E' di questi giorni l'intervista rilasciata al settimanale "Oggi" in cui da un saggio del suo essere interiore comico. Ed infatti gli altri avvocati, che mal lo sopportano nella loro categoria, vedendolo con la pinza in mano si sono sbellicati dalle risate. Ma questa nuova arma ci fa capire il motivo per cui invece di difendere la madre di Samuele urlava e si rendeva spocchioso ai telespettatori ed alla giuria, sia popolare che giudiziaria, che doveva decidere se condannare o assolvere la sua assistita. Ora si capiscono tante cose! La pinza da elettricista, indicatagli da una veggente (ed in Italia ci siamo resi conto che sono tante e che quando parlano tutti credono alle loro parole, basta guardare il caso di Yara), stava ad indicare che la moglie di Stefano Lorenzi, o Stefano Lorenzi stesso dato che lui era un elettricista, aveva ucciso suo figlio.
E questo avvocato dal cilindro magico, che da comunista sessantottino convinto si è fatto eleggere trent'anni dopo dagli elettori del partito dei mangiacomunisti di Berlusconi, e già si capiva che era un bravo voltagabbana, ci viene a raccontare le favole e vuole che gli crediamo. Se voleva gettare altro fango su una storia che ha segnato una famiglia annientandola col dolore e la sofferenza c'è riuscito. Non perché ha parlato della pinza ma perché ha parlato del caso Cogne insinuando nella gente altri dubbi e nuovi pregiudizi. Quei pregiudizi che aveva anche lui, adesso finalmente s'è capito, quando fingeva di difendere ma non sapeva come fare e per questo sbraitava come solo chi è dalla parte del torto sbraita.
Dove sono finiti i colpevoli che per trent'otto volte ha minacciato di rendere pubblici? Minacciato perché mai si sarebbe sognato di fare nomi. Dov'è finito il sabot che i suoi periti indicavano quale vera arma del delitto? L'ha consumato a forza di passeggiare per Cogne? Se avesse avuto un briciolo di coscienza si sarebbe già ritirato in un eremo a meditare. Ed invece no, il 30 Gennaio sarà l'anniversario della morte del piccolo Samuele Lorenzi è lui torna prepotente ad oscurarne e danneggiarne il ricordo. Ciò che mi infastidisce è che ci siano ancora giornalisti che lo ascoltano e trascrivono quanto dice. Ciò che mi infastidisce e che nessuno lo ha mai pubblicamente attaccato per quanto non ha fatto durante il processo alla Franzoni. Non vengano a dirmi che non se ne sono accorti.

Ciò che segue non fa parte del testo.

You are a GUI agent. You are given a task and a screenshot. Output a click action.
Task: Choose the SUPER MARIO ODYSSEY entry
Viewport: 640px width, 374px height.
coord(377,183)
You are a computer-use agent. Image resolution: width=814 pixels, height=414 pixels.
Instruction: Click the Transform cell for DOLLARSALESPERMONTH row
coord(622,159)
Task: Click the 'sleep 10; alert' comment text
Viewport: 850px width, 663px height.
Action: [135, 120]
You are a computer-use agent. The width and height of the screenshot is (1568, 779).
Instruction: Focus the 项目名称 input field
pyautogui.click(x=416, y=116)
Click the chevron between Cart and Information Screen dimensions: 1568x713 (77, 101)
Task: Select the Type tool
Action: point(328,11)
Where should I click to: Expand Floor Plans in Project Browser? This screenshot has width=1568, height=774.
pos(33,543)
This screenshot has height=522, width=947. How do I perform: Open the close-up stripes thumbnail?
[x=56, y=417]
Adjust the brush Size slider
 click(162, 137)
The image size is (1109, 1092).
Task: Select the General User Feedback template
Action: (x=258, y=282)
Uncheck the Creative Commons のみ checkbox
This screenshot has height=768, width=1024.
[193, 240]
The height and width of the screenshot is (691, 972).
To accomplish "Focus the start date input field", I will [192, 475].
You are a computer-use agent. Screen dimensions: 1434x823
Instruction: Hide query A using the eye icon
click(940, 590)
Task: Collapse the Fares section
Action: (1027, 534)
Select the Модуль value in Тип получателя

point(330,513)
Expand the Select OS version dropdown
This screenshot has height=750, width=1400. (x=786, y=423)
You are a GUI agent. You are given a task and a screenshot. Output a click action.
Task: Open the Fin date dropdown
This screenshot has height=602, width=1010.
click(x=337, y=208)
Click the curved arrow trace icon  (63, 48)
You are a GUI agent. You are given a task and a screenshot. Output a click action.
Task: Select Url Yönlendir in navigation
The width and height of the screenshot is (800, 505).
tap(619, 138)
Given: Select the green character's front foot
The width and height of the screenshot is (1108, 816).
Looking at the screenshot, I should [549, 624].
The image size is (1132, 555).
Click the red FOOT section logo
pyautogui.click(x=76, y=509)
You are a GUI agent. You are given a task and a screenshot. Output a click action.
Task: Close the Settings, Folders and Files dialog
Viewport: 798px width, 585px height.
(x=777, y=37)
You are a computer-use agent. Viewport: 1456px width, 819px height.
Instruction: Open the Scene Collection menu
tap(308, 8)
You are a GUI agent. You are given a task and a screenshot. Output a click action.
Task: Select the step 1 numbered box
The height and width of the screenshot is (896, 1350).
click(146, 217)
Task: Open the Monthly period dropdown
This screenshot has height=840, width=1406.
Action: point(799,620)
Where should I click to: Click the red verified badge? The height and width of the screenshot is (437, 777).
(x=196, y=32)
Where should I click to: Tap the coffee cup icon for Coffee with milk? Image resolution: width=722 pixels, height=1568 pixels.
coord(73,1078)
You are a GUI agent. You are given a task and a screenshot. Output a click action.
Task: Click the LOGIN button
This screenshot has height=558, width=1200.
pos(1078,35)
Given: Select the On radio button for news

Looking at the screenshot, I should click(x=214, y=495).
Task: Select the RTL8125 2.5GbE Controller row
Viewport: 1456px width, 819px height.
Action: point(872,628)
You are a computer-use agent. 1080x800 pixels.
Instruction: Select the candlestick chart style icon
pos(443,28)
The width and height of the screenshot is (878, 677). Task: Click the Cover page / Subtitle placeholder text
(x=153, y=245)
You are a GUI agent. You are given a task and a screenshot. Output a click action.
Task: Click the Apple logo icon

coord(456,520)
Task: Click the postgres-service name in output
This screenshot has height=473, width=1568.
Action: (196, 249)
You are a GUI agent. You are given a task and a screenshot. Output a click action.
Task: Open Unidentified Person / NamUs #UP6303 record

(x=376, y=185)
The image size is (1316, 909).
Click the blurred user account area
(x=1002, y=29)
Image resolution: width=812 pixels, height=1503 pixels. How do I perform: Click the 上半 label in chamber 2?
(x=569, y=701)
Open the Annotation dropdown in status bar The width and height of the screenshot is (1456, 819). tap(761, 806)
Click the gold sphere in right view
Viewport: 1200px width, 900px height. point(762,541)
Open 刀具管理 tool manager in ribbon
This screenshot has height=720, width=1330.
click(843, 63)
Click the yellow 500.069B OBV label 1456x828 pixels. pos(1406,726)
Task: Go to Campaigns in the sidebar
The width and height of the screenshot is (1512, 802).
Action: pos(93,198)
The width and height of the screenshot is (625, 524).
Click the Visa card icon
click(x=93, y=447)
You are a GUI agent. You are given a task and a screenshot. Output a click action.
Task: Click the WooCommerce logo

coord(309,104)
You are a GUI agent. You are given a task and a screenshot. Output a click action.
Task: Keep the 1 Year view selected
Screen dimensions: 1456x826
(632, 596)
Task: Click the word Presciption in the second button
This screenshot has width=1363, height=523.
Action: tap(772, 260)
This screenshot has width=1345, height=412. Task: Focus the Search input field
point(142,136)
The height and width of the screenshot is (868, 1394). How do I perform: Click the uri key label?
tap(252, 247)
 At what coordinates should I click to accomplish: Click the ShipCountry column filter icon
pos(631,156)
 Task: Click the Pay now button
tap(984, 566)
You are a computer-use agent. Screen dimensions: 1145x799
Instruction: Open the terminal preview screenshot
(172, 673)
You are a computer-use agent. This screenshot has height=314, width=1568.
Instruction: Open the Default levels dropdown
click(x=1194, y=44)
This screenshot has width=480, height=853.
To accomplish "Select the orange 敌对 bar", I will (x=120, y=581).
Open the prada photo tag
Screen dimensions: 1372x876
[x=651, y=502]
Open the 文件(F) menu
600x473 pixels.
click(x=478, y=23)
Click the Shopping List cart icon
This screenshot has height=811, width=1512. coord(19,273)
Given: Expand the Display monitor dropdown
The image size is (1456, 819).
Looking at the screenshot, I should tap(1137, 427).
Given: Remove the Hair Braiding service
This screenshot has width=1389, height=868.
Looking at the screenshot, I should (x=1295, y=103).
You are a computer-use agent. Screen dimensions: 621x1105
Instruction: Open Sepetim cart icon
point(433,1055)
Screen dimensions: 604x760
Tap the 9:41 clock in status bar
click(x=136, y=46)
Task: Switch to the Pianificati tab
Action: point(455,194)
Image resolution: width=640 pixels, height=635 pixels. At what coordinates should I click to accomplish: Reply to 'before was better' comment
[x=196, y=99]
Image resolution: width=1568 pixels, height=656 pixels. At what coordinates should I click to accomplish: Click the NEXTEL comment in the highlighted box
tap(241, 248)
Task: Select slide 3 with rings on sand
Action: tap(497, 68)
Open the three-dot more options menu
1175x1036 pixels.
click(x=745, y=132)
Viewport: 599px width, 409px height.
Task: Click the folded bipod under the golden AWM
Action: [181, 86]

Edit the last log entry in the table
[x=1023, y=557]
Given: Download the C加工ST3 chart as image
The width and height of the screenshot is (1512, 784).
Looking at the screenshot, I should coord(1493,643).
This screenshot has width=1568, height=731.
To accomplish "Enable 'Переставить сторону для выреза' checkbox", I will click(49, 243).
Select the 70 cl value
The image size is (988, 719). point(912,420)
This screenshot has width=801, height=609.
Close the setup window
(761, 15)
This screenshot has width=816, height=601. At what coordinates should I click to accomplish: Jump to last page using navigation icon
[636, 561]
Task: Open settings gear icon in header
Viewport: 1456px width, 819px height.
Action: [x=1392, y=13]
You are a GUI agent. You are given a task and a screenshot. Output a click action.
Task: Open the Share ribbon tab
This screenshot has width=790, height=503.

Lui ha creato il mostro, lui lo ha gettato a mare quando ha lasciato la difesa a poche settimane dall'epilogo, lui ha scelto le strade piu tortuose ed impraticabili in cui far salire il giudice d'Appello Pettenati, che di fatto non vi è salito. Lui ha mandato i suoi periti, fra cui lo svizzero che ha lasciato l'impronta sulla porta, nella casa di Cogne. Lui ha rigirato la frittata davanti al procuratore di Torino voltando le spalle ed addossando le colpe ad altri come solo i migliori cantanti fanno. E quando dico cantanti i poliziotti sanno di cosa parlo. E proprio per questo motivo è uscito dall'inchiesta. Ricordo ancora le parole del dottor Caselli: "Non lo processiamo non perché nulla abbia fatto ma perché non siamo certi di una sua condanna". Cosa dire, le procure se non son certe di condannare non processano, basta guardare quella che indaga Sabrina Misseri per capirlo.
In questa italietta fatta di gossip e faccie di pongo nulla deve stupire. Neppure che arrivi un ex avvocato parlamentare a farsi un poco di pubblicità a scapito di un bimbo, riposi in pace piccola anima, a cui non ha saputo difendere la madre perché sapeva, la veggente glielo aveva detto, che la pinza era l'arma del delitto e che il padre faceva l'elettricista.
Vorrei proporre alla magistratura di interpretare al meglio le parole dell'avvocato Taormina e col nuovo anno giudiziario spostare i tribunali negli anfratti boschivi perché solo così potremo avere una giustizia più ariosa ed aperta. Inoltre è chiaro che il giudicare gli indagati al buio, sotto gli occhi attenti di un gufo e con l'ausilio di una bella sfera di cristallo, porterebbe ad accertare più facilmente le verità più oscure.